A Spelling Approach to Teaching the Alphabetic Principle and Phonemic Awareness

First Author: Kate Saunders -- University of Kansas
Keywords: Phonemic Awareness, Learning to spell, Decoding, Training study, Developmental Disabilities
Abstract / Summary: 

Purpose
Persons with disabilities often cannot decode. I describe the development of a computerized instructional sequence, and an example supporting study, designed to simultaneously teach key prerequisites—phonological awareness (PA) and the alphabetic principle. The procedures are receptive, and eliminate complex instructions, accommodating students with intellectual and/or speech disabilities.
Method
Training includes: spelling words by selecting letters; teaching either minimal pairs or neighborhoods, thus promoting attention to target elements; many practice opportunities; immediate feedback; multiple generalization opportunities. Each sequence step targets one or more syllable elements: onset, rime, coda, and vowel. Individual steps have been tested in non-decoding participants. Studies use multiple-probe designs. Instruction occurs with some sound-letter relations, while other sound-letter relations are untaught controls. Replication with the control words follows. During instruction, participants learn exemplar syllables containing target elements, and receive frequent generalization tests. In the example study, we taught three men with mild-moderate intellectual disabilities, and knowledge of onsets, words with the rimes AG and ED (rag/red, mag/med, etc.) and assessed generalization to other words (e.g., tag/ted).

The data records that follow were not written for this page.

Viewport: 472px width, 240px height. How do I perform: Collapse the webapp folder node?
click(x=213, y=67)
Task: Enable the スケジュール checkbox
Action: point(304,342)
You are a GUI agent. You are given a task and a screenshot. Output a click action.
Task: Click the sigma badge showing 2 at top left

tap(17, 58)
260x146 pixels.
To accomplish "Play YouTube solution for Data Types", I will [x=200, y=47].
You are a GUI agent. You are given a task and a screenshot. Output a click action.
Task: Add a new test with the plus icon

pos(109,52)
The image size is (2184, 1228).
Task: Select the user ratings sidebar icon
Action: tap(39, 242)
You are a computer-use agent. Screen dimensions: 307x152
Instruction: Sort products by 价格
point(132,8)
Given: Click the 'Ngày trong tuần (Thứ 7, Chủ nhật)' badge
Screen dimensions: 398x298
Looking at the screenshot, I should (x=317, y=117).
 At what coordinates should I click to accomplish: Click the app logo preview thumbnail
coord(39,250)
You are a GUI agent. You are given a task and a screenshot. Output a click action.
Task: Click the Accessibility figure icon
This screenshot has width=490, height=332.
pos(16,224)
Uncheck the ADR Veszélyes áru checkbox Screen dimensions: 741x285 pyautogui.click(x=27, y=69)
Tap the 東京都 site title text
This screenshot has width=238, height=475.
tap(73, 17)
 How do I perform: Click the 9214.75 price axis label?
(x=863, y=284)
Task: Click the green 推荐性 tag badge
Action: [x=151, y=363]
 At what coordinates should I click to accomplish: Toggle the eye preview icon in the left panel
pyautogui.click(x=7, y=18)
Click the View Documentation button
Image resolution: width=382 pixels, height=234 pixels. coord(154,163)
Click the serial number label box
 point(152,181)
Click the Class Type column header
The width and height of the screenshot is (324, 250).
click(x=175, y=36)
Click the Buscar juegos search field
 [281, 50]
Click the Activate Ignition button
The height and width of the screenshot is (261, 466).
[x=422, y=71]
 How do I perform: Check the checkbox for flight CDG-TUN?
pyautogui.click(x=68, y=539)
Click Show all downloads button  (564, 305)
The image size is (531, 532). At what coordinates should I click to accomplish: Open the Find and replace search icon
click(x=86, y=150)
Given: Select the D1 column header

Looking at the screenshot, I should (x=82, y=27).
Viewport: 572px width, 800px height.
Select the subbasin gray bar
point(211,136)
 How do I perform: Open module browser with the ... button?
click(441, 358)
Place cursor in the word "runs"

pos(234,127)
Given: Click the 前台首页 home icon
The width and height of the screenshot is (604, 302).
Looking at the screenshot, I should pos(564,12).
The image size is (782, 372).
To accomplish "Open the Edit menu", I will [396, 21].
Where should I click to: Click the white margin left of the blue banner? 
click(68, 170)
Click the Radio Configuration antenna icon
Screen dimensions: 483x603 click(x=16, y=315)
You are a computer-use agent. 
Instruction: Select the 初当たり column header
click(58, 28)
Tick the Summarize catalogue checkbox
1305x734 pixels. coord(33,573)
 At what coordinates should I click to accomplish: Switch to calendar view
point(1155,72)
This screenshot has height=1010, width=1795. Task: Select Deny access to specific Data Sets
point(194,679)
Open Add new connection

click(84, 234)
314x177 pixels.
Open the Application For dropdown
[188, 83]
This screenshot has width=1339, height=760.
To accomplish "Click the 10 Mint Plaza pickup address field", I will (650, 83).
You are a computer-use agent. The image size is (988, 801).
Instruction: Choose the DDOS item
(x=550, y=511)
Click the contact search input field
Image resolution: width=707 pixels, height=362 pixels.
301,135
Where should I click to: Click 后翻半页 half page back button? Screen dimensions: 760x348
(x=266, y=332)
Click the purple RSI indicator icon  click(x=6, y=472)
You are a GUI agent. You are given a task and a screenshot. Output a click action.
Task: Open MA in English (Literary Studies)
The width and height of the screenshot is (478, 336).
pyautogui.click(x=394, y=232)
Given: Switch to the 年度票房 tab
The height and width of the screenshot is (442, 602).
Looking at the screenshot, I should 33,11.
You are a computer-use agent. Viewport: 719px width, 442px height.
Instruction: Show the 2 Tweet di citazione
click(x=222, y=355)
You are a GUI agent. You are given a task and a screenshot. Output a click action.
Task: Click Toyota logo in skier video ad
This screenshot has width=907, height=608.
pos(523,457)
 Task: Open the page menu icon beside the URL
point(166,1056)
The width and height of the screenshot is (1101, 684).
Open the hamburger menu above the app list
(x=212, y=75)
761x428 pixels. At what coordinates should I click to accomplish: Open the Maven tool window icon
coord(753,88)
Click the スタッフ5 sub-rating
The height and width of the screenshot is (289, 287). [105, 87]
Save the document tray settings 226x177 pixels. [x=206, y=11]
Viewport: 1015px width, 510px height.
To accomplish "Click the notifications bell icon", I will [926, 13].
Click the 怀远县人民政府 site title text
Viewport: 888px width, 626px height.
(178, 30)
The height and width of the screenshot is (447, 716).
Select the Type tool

Control rimes were IT and UN.
Results
Participants initially spelled no words. Typical of the sequence of studies, after learning 4 to 8 words, generalization was shown to the remaining 16-20, with no improvement in untaught, control rimes until procedures were replicated with them.
Conclusions
Correct responses on generalization tests demonstrate both PA and the alphabetic principle, skills known to facilitate decoding. Implementing these procedures—which can be presented by paraprofessionals—before decoding instruction, could free the time of skilled teachers for advanced decoding skills and meaning-based activities.